La France du Maréchal ferme les yeux
Son confrère Laurent Joly, auteur de L’État contre les juifs (Grasset), qui intervient également dans ce film, montre comment la France du Maréchal accompagne et surtout ferme les yeux face aux demandes de l’Occupant.«Mon livre et ce documentaire ont été faits avant la campagne présidentielle, bien entendu, mais ils démontrent ce que tous les spécialistes de cette période savent,constate Anne Sinclair. Jamais les Juifs français n’ont été protégés par le régime de Vichy contrairement aux thèses mensongères et révisionnistes d’Éric Zemmour.»
«Camp de la mort lente»
En ce matin d’hiver 1941, les notables sont d’abord dirigés vers les mairies d’arrondissement avant d’être réunis au sein du manège du commandant Bossut, à l’École militaire. Ils seront bientôt transférés dans le camp de Royallieu, à Compiègne (Oise). Un camp nazi à une heure de Paris. «Un cas unique en France», précise Laurent Joly. «Nous voici sans aucun éclairage, étendus dans de la paille, cloués à notre place, sans rien pour occuper ni les doigts ni l’esprit. Seize heures de ténèbres par jour, avec nos pensées. Que faire de la ronde des fantômes qui se lèvent avec la nuit? Le sort de nos familles traquées nous hante sans répit. Quelle aide pourrons-nous leur fournir, nous qui sommes retranchés du nombre des vivants», écrit un témoin, Roger Gompel, dans son journal.

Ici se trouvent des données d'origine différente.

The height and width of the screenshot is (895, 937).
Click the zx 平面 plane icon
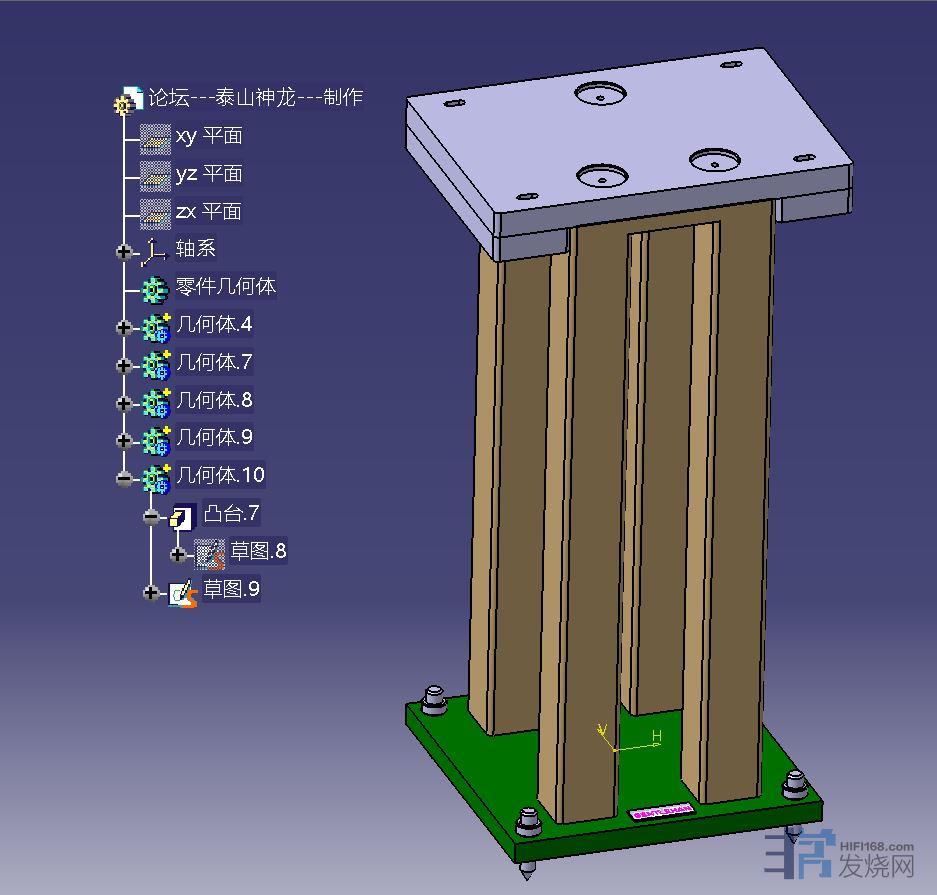tap(155, 213)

Léonce Schwartz hospitalisé
Comment quitter ce «camp de la mort lente», comme le décrit Jean-Jacques Bernard, où les hommes sont rongés par la vermine, la faim et la peur? Une centaine d’entre eux n’y survit pas. D’autres, comme Léonce Schwartz, trop faibles pour être déportés, sont hospitalisés provisoirement comme internés politiques au Val-de-Grâce. Dix jours avant le départ du convoi 1 vers Auschwitz, le grand-père d’Anne Sinclair réussit à s’enfuir de l’hôpital. Grâce à des complicités? Le mystère demeure. «Il mourra deux ans plus tard, des suites de Compiègne, mais dans son lit et pas dans une chambre à gaz», conclut la journaliste dans ce documentaire déchirant qui déborde le récit familial niché dans les plis de l’histoire pour embrasser cette tragédie et permettre que, jamais, elle ne soit oubliée.